Method of the present invention preferably is not limited to heating element heater, also is not limited to semiconductor reactor.It is also directly related with the incidence of this element to be exposed to the amount of radiation that the element from the radiant energy of external source absorbs.Therefore, the present invention can be used for the element of absorbed radiation energy.For example, can process with method of the present invention the surface of pedestal 510, to improve its absorptivity, the perhaps surface of other parts for the treatment of reactor similarly.
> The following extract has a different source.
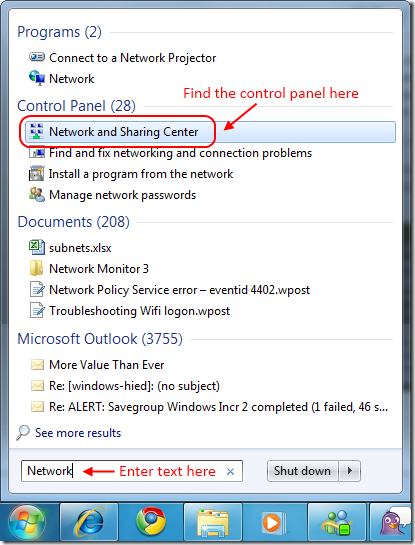Click the Shut down button

(x=302, y=471)
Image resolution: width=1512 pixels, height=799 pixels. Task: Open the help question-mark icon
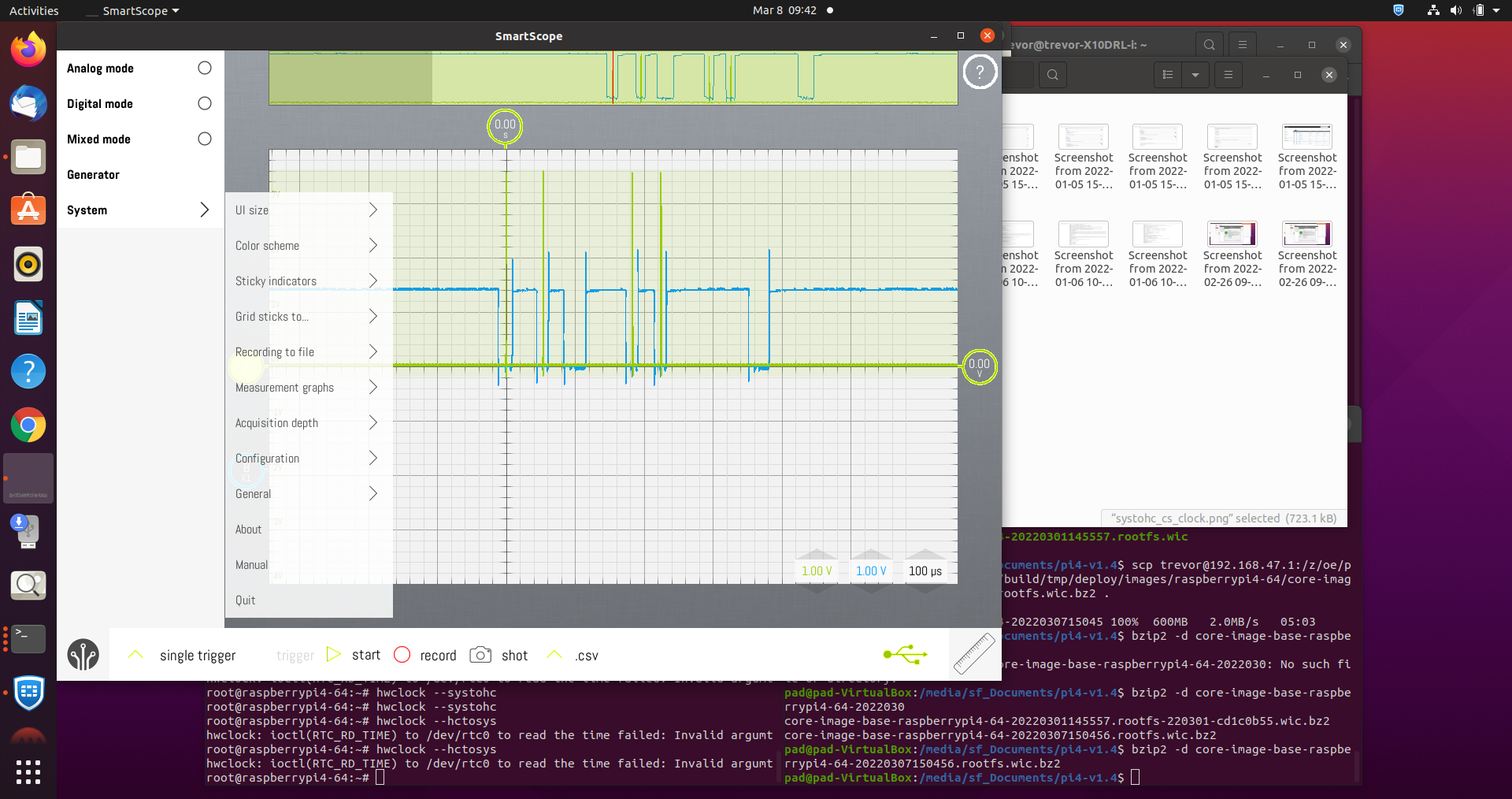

Although described the present invention in conjunction with the specific embodiment, be to be understood that these embodiment only are used for illustrating principle of the present invention and enforcement.Therefore be to be understood that and under the prerequisite that does not deviate from the spirit and scope of the invention that appended claims limits, carry out a large amount of changes to described embodiment, also can carry out other design.

Claims

1. method that improves the emissivity of refractory metal material, the method comprises:

Mechanical treatment is carried out at least one surface to described refractory metal material, so that described metal local deformation and form microdefect; And

Etching is carried out on the surface that described refractory metal material was processed, preferably to remove the metal of described fault location, thereby improve its emissivity, and in described refractory metal, do not introduce other chemical element, this metal of preferably removing described fault location forms the network of the groove of microcosmic on described surface

Wherein, the network of described groove is exposed on the described surface, and the emissivity of described refractory metal improves by the network that is exposed to described lip-deep groove, and described refractory metal is the parts of radiant heater element or semiconductor reactor.

2. the method for claim 1 is characterized in that, described mechanical treatment comprises and carries out mechanically roughened to described surface.

3. the method for claim 1 is characterized in that, described mechanical treatment comprises makes described surface contact with apparatus.

4. the method for claim 1 is characterized in that, described mechanical treatment comprises makes described surface contact with granule medium.

5. method as claimed in claim 4 is characterized in that, described contact procedure comprises carries out bead to described surface.

6. the method for claim 1 is characterized in that, described mechanical treatment comprises makes described surface contact with the liquid of one or more injections.

7. the method for claim 1 is characterized in that, etching is to contact with plasma to carry out by the surface that makes described processing.

8. the method for claim 1 is characterized in that, described refractory metal comprises rhenium.

9. the method for claim 1 is characterized in that, described refractory metal comprises molybdenum.

10. the method for claim 1 is characterized in that, described refractory metal comprises tungsten.

11. the method for claim 1 is characterized in that, described refractory metal comprises and contains alloy at least a in rhenium, molybdenum, tungsten and the niobium.

12. the method for claim 1 is characterized in that, described etching is to contact with liquid to carry out by the surface that makes described processing.

13. method as claimed in claim 12 is characterized in that, described liquid is acid.

14. method as claimed in claim 13 is characterized in that, described acid is nitric acid.